Em liberdade, apoio zero
Atualmente, não existe qualquer programa governamental que assegure o acompanhamento dos agressores sexuais de menores condenados após o cumprimento da pena. Em resposta ao Expresso, a DGRSP garante estar atualmente "a trabalhar na adaptação do programa em execução em contexto prisional para que possa vir a ser aplicado em contexto não privativo de liberdade".
Atrás das grades, o acompanhamento especializado para agressores sexuais (de adultos e menores) começou em 2009, concebido pelo psicólogo Rui Abrunhosa Gonçalves (ver caixa).
Desde então, e até 31 de dezembro de 2014, frequentaram o programa 374 reclusos, mantendo-se em aplicação regular nos estabelecimentos prisionais da Carregueira (Sintra) e de Paços de Ferreira, onde cumpre pena o maior número de condenados por crimes contra a autodeterminação e liberdade sexual.
É um número irrisório - pouco mais de 60 inscritos cada ano - quando se contabilizam no presente 338 agressores apenas de menores em cumprimento de pena nas prisões portuguesas. E diminuiria ainda mais se a contabilidade fosse revista no fim do programa: a assiduidade é baixa e o número de desistências elevado. A razão é fácil de encontrar: ninguém é obrigado a participar.
rmoleiro@expresso.impresa.pt
66 horas para não reincidir
O programa de intervenção em agressores sexuais (de adultos e menores) que cumprem pena de prisão efetiva, conduzido pela Direção-Geral de Reinserção e Serviços Prisionais (DGRSP) em parceria com a Faculdade de Psicologia da Universidade do Minho, inicia-se numa fase precoce da pena e prolonga-se por 44 sessões, de hora e meia, até à saída em liberdade. O recluso passa primeiro por um período de avaliação durante o qual é submetido a uma bateria de provas psicológicas e entrevistas para que se trace uma avaliação completa do indivíduo e do seu comportamento (personalidade, capacidade cognitiva, antecedentes pessoais, enquadramento sociofamiliar, condições de emprego...). Depois trabalha-se a motivação.

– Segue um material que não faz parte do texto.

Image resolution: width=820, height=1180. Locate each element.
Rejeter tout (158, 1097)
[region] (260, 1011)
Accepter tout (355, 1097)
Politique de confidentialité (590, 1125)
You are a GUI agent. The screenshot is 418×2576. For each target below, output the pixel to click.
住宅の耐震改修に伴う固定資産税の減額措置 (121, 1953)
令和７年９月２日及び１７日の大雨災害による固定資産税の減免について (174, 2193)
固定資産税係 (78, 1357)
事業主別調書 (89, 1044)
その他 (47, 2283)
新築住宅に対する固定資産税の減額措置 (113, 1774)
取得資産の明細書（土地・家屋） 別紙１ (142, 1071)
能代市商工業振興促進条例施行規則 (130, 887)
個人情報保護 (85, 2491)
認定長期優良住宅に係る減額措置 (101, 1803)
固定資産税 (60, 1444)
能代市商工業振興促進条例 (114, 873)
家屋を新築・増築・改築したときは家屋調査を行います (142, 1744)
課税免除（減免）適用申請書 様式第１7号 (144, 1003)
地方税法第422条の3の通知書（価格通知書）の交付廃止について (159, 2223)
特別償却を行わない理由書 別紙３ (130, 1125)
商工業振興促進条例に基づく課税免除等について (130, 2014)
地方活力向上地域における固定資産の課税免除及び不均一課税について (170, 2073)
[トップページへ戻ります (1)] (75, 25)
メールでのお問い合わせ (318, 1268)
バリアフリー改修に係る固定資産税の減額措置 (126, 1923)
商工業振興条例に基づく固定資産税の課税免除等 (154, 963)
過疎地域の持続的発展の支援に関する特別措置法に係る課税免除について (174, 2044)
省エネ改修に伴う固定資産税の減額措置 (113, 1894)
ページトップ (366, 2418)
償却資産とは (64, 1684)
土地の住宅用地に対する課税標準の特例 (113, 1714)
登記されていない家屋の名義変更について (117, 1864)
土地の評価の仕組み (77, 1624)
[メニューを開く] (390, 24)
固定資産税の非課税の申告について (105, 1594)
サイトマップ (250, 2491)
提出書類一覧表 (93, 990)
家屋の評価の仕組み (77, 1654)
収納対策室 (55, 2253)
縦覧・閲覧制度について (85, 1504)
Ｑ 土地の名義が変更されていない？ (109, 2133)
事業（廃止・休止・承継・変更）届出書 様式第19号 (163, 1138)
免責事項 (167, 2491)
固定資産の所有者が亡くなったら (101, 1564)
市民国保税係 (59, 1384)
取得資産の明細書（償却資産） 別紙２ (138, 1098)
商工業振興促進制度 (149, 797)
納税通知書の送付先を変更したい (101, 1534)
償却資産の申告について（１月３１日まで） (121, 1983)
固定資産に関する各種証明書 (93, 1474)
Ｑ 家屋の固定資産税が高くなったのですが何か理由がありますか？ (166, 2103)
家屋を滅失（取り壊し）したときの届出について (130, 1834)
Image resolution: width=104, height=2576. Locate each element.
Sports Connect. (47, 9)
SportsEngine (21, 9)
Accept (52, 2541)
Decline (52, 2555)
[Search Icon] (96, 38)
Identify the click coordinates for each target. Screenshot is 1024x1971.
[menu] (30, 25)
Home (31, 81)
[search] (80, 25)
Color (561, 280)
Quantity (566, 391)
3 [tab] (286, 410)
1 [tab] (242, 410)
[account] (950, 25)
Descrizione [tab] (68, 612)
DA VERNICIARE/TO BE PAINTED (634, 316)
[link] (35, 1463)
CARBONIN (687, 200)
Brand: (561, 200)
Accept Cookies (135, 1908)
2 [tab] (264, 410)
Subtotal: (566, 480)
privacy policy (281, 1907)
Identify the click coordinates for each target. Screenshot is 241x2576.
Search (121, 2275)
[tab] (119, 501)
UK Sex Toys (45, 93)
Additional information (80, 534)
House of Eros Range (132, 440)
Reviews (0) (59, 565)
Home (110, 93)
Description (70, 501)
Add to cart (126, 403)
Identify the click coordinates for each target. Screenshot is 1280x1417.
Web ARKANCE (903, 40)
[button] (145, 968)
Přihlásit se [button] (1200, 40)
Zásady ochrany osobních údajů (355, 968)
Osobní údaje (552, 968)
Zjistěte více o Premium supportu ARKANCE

Só os participantes que ultrapassam a negação dos acontecimentos e aceitam receber ajuda passam à fase seguinte, a intervenção central, mais prolongada e profunda, orientada para a problemática específica.
Há grupos distintos para violadores e abusadores de menores. Em salas descaracterizadas, sem identificação do programa - numa prisão ninguém diz que é agressor sexual - falam do crime, motivos, vítimas, fantasias, consciência emocional e aprendem a evitar a reincidência.
"As avaliações individuais concluem que o programa provoca mudança nas atitudes, crenças e valores do individuo", garante a DGRSP. Mas uma vez em liberdade, ninguém sabe se se "mantêm menos desajustados face à norma".